Murphy gathers momentum with Irish contracts

Murphy has been chosen to design, build, operate and maintain major water treatment works (WTW) in Ireland, in a contract worth around €25m. 

The project for Irish Water is to design, build, operate and maintain the Staleen and Cavan Hill WTW in County Louth. Murphy will help the company provide high quality drinking water to the towns of Dundalk and Drogheda through the modernisation and upgrading of two water treatment plants. 

The operation will sit seamlessly as part of the 25 water and wastewater treatment plants Murphy currently operates for Irish Water. 

The Staleen WTP was originally constructed in 1974 and upgraded in 1986, and now supplies over 80,000 people across Drogheda and East Meath areas. Cavanhill WTP has been in operation since 1991 and supplies over 35,000 people in the Dundalk area. 

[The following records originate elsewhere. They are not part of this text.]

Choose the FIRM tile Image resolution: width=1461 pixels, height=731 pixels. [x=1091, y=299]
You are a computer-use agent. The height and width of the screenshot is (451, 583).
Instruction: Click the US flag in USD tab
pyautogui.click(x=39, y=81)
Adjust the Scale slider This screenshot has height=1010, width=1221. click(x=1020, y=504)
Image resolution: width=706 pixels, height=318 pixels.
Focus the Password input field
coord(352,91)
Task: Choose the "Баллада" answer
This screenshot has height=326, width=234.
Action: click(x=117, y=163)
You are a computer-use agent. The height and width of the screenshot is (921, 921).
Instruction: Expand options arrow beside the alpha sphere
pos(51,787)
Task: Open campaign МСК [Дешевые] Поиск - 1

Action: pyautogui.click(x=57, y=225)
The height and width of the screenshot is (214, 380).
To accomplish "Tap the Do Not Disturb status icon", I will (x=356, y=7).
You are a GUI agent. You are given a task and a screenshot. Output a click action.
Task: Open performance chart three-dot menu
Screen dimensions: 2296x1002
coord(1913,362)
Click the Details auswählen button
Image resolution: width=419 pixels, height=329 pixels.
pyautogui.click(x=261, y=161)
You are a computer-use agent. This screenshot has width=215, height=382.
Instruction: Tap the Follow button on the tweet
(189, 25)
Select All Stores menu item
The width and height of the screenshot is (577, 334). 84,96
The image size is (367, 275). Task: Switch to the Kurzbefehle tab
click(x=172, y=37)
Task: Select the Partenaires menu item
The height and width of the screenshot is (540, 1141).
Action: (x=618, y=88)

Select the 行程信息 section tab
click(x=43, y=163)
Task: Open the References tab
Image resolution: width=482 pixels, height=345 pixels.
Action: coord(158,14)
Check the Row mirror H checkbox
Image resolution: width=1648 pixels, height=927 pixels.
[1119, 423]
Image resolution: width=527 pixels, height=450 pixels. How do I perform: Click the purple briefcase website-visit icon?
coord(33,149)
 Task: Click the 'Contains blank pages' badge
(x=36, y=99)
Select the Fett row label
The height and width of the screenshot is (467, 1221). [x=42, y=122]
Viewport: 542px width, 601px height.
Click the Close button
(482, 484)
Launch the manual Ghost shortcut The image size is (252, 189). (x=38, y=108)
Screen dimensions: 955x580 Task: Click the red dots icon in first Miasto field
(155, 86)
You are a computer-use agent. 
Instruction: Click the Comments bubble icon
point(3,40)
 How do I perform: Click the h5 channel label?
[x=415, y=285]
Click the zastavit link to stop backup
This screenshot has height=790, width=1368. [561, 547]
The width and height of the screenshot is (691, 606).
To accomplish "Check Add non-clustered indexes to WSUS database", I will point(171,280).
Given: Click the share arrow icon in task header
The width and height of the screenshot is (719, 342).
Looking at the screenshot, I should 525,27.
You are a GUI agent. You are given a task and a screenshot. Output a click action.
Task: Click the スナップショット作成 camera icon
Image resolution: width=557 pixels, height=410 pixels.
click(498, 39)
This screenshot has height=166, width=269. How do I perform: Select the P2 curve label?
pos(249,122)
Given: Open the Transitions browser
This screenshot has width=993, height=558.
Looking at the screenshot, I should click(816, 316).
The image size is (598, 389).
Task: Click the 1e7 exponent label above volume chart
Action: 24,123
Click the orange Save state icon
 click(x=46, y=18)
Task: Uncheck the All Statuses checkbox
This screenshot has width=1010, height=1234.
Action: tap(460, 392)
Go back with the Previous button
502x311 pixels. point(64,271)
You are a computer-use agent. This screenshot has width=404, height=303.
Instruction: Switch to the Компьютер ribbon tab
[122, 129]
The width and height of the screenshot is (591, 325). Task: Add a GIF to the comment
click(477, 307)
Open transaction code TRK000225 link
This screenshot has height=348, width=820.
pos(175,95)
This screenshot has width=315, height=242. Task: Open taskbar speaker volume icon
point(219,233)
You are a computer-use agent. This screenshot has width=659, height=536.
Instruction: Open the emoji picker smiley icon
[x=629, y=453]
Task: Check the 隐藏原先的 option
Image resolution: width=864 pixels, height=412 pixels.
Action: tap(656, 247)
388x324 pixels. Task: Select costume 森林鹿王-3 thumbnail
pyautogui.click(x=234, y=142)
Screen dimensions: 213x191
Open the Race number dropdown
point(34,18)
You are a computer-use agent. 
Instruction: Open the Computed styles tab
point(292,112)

Murphy, which has offices in Newbridge and City West in Ireland and in Newry in Norther Ireland, has also been awarded a €2.5m contract to carry out improvement works to the Caugh Hill WTW near Dungiven for Northern Ireland Water. 

Stuart Rothery, water sector director for Murphy, said: “We are delighted to be able to provide a fully integrated design, build, operate and maintain capability for our water clients in Ireland. Our 'one Murph'y approach ensures that we bring all of our industry experts and experience from across the whole company to provide reliable cradle-to-grave services. 

“By coordinating the process, MEICA (mechanical, electrical, instrumentation, controls and automation) and civils engineering requirements from a design, commissioning and operational perspective, Murphy can deliver assured solutions to meet our clients’ needs. 

“We’re committed to the water industry in Ireland and what better way to show that than by investing in the country’s infrastructure and making sure our clients’ customers get a high quality water supply.” 

William McKnight, infrastructure regional lead at Irish Water, said: “The upgrade at Staleen will benefit the environment as it will improve the treatment of the existing discharges to the River Boyne and improve energy efficiency at both plants. It is a priority for Irish Water to upgrade both plants to ensure they comply with all drinking water standards.” 

Irish Water is investing €5.5 billion in capital spending over the next four years on the quality of drinking water and wastewater, and capacity, as well as new infrastructure. 

Work is set to begin at the schemes in Louth this month and construction works are expected to be finished in 2019. Once complete, Murphy will then operate and maintain the works for the following year. 

Murphy was part of an award-winning team at the Irish Building and Design Awards earlier in the year, for its work on Mutton Island waste water treatment plant in County Galway.